Celeb Obama Appointee Accuses Repubs of 'Legislative Violence Against Women'

Kerry Washington, who stars in ABC’s new political primetime drama, “Scandal,” went on MSNBC’s “Melissa Harris-Perry” show on Saturday and denigrated Republicans for engaging in “legislative violence against women.”

Washington, who campaigned for President Barack Obama in 2008 and whom Obama appointed to the President’s Committee on the Arts and Humanities, said “it’s shocking” what Republicans are supposedly doing to women. She said “we’re supposed to be moving forward and have more equality” and not to a place of “stripping away our rights as women.”

Washington said she was disappointed in presumptive Republican presidential nominee Mitt Romney for saying he would put an end to Planned Parenthood and listed all of the “vital services” she thought the agency provided without mentioning that it is an organization primarily concerned with providing abortions. Washington mentioned that Florida Senator Marco Rubio had proposed an amendment during the contraception debate that would have taken rights away from women and given them to employers, even though Rubio’s amendment was focused on religious liberty.

Implying that women had to turn out in droves to support Obama or risk their rights being taken away, Washington, who will be a surrogate for Obama in 2012, said, “There is just too much at stake to not show up to not volunteer to make this another historic, grassroots election.” Shonda Rhimes, who created “Scandal” and has been known for using her television shows, such as “Grey’s Anatomy” and “Private Practice,”  to promote her liberal political agenda, has indeed found her perfect leading lady.

“Scandal” debuted last Thursday, and the pilot episode painted Republicans as anti-gay hypocrites, and the pilot seems to represent how conservatives will be caricatured in future episodes.

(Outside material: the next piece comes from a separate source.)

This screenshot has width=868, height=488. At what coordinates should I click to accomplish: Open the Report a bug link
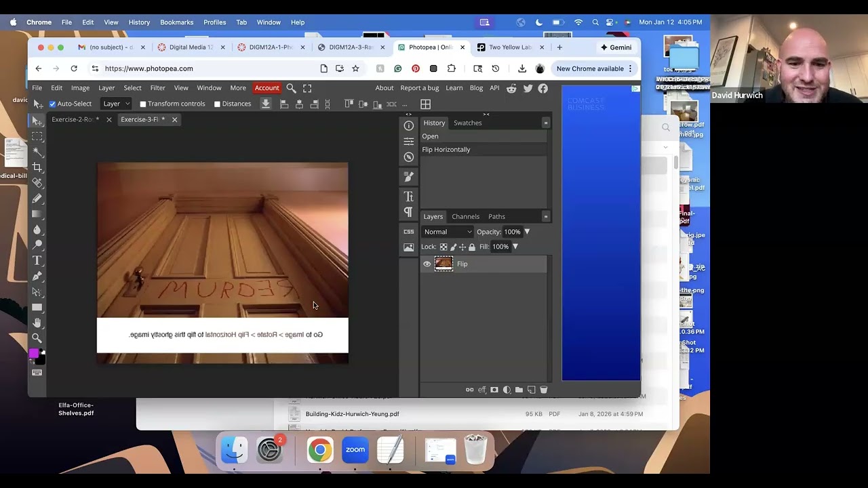pyautogui.click(x=419, y=88)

Clips from  future episodes portrayed a Republican judicial nominee caught up in an adulterous affair with a prostitute, for instance. It is worth noting that the biggest and most outrageous extra-marital scandals — Anthony Weiner and John Edwards come to mind — in recent years have involved liberals.

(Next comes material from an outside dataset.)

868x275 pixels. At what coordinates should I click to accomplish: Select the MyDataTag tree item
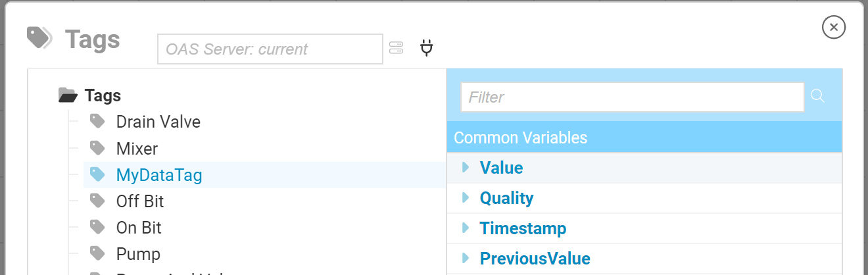coord(159,175)
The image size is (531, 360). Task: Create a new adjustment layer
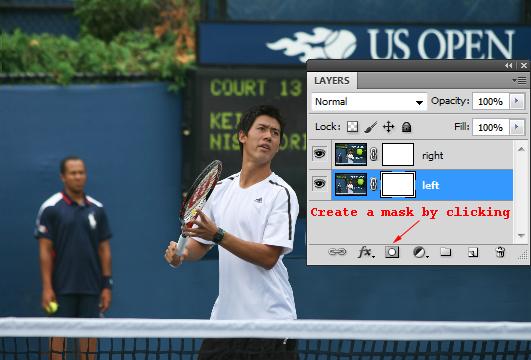420,252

Washington and Harris-Perry, without realizing the irony, engaged in a discussion about how Washington, one of the first Black woman female leads in a network primetime drama, was allowing Americans to see black people in different perspectives.

Washington noted that she and Harris-Perry were “both in a wonderful position of adding to the idea of inclusivity in the media” and said that “people should not just see one perspective, one story being told, one person’s take on current affairs.” The perspective she was referring to was the “white” perspective.  Washington also said that it is important not to stereotype different racial groups and “embrace the diversity within different groups” and that the country needed “more than one image of what a Black woman is.”

Sadly, Washington and Harris-Perry do not understand that Hollywood is not inclusive of conservatives or conservative points of views on their primetime shows and tends to stereotype conservatives as they think it does minorities. (Hollywood certainly does not recognize the diversity within the conservative movement, let alone acknowledge that non-caricatured conservatives even exist.)In discussing past political programs that cut through the culture, Harris-Perry spoke highly of Aaron Sorkin’s “The West Wing (Sorkin has a new show, “The Newsroom,” that will air on HBO this summer and which caricatures Republicans). 

“We could escape and Bartlett could be our president when George W. Bush was in office,” Harris-Perry said.

Unfortunately for conservatives, Hollywood offers no such escape during Obama’s presidency.